Opinion of the Court

PER CURIAM.

The plaintiff and respondent has filed at Salem a motion “for an order that the appeal *15 in the above-entitled cause be heard before the court at Salem instead of at Pendleton at which place the record is now filed.” The appeal here involved is from the Circuit Court for Deschutes County. Section 3052, Or. L., reads thus:

“The transcripts in all appeals taken from any circuit court in any county lying east of the Cascade mountains, except Wasco, Crook, Sherman, Klamath, and Lake, shall be forwarded to the clerk of said supreme court at Pendleton, and said causes shall be heard and determined there, unless otherwise stipulated between the parties or ordered by the court. The transcripts in all appeals taken from Wasco, Crook, or Sherman counties, unless otherwise stipulated by the parties, shall be forwarded to the next succeeding term of said supreme court after the appeal shall be perfected, and if said next succeeding term after the perfection of said appeal shall be held at Salem, then the cause shall go to that place for hearing and decision, and the transcript shall be forwarded there by the first day of said term of court, as aforesaid; but in case the next succeeding term of the supreme court after such appeal shall be perfected shall be held at Pendleton, then said cause shall be heard and determined at Pendleton, and such transcript shall be forwarded by the first day of said term at Pendleton, and appeals taken from the circuit courts in all other parts of the state shall be heard and determined at the capital, as now provided by law, unless otherwise stipulated between the parties or ordered by the court.”
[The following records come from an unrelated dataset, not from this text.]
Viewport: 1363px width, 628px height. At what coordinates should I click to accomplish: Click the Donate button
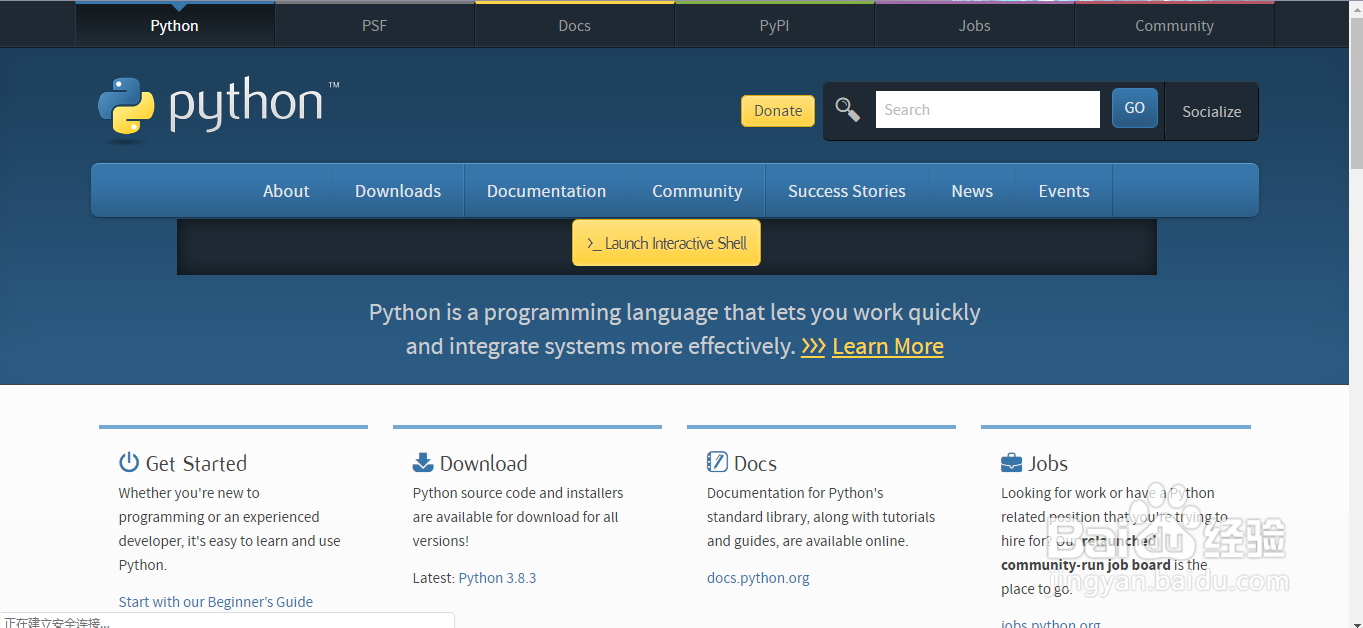click(x=778, y=111)
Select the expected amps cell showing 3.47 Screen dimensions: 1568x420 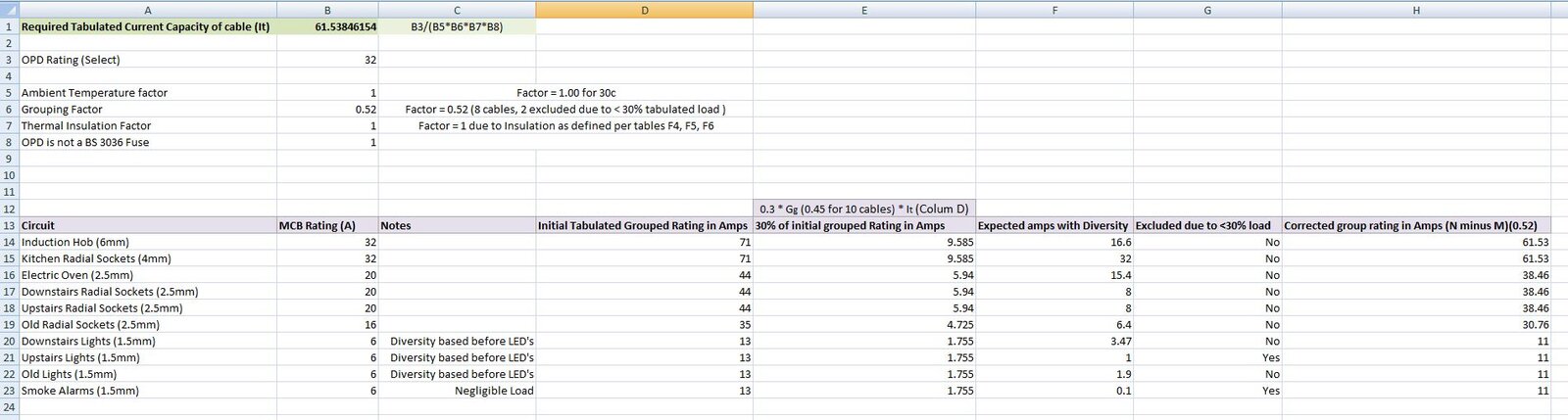[1054, 341]
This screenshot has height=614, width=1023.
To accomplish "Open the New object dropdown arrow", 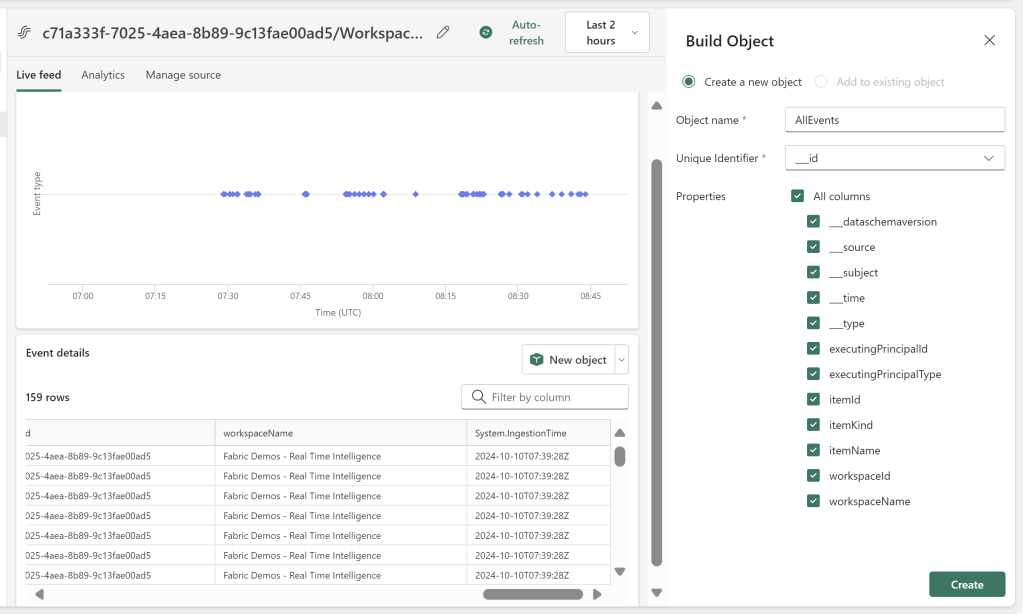I will (621, 360).
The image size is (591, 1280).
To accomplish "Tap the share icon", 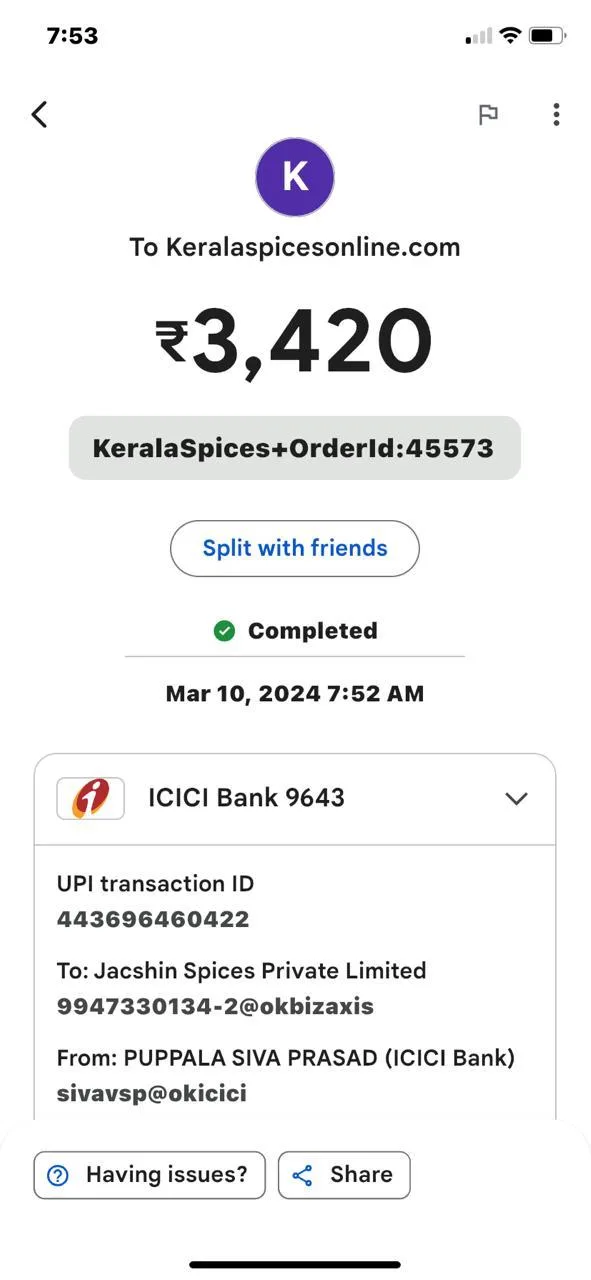I will (302, 1175).
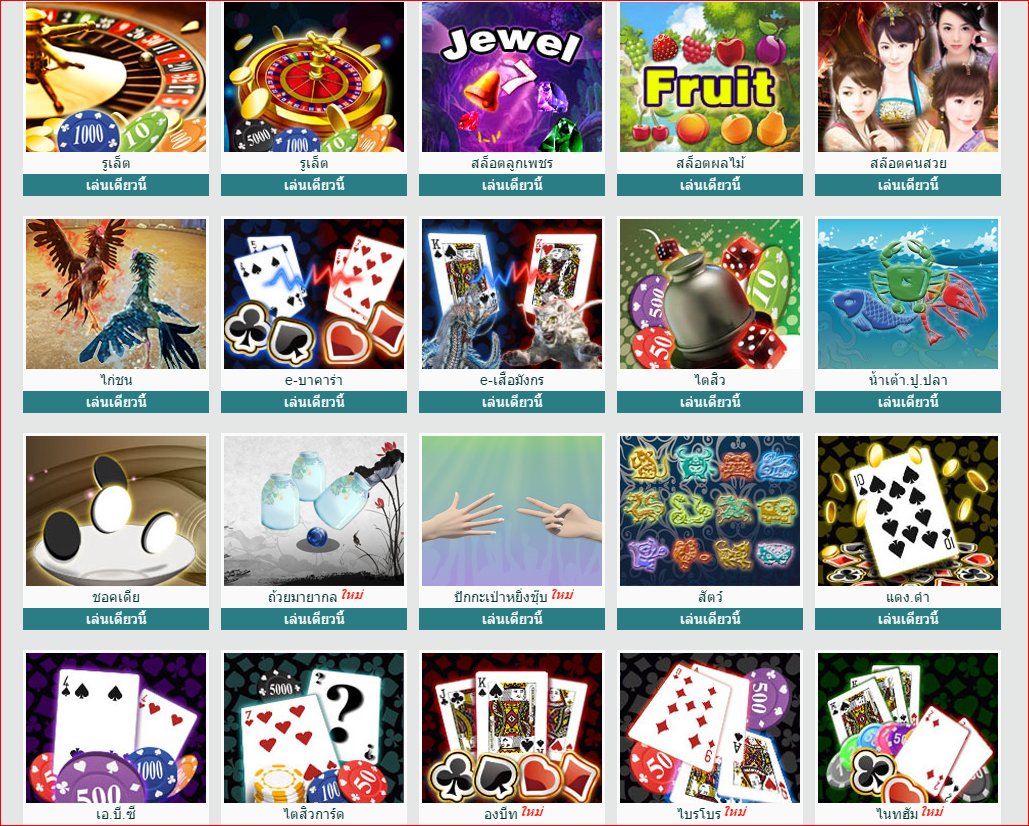Screen dimensions: 1029x826
Task: Open the Jewel slot game thumbnail
Action: point(511,77)
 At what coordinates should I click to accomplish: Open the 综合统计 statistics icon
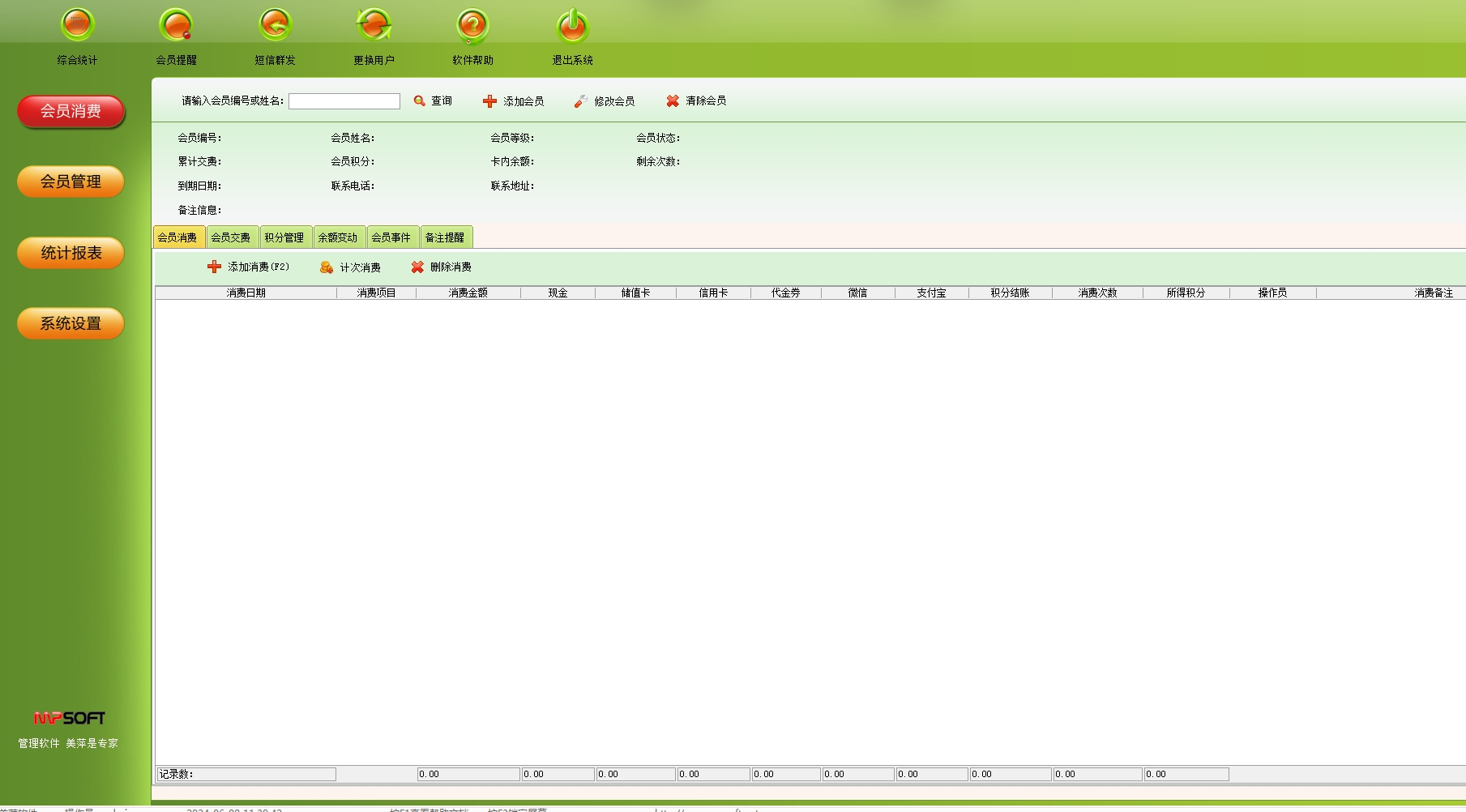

This statute was enacted in 1891 before the formation of Deschutes County, which was accomplished by Chapter 41 of the Laws of 1917.

The rule established by the section quoted carries all appeals from any Circuit Court in any county lying east of the Cascade Mountains to Pendleton for hearing. The exception to the rule requires appeals from the Circuit Courts of Wasco, Crook, Sherman, *16 Klamath and Lake Counties to be heard at Salem. Manifestly the enactment does not constitute an irrefragable “covenant running with the land” then included in the boundaries of Crook County. Legislation creating new counties, without anything further being said respecting procedure on appeal, takes the territory in the new county out of the exception and puts it at large under the rule, including it in the designation “any county lying east of the Cascade Mountains.” The appeal is properly cognizable at Pendleton. The motion to transfer the record to Salem is denied.

For appellant there was a brief and oral argument by Mr. B. B. Parson». For respondent there was a brief over the name of Mr. Boss Farnham.

Addendum

On the Merits.

(236 Pac. 756.)

Affirmed.

BTJBNETT, J.

The complaint in this case is for two causes of action, one for an account stated between the plaintiff and defendant whereby it was determined that the defendant was indebted to the plaintiff in the sum of $62.50. The second cause was substantially for money had and received, in that the defendant had collected from a third party $200 as rental of some land belonging to the plaintiff, for which the defendant had failed to account to the plaintiff. The balance mentioned in the first cause of action grew out of a joint adventure in agriculture during the farming season of 1920. The answer admits that the parties engaged in that adventure, *17 but otherwise denies the first cause of action. The answer likewise admits that the defendant collected the sum of $200 mentioned, but denies'that it has not been accounted for.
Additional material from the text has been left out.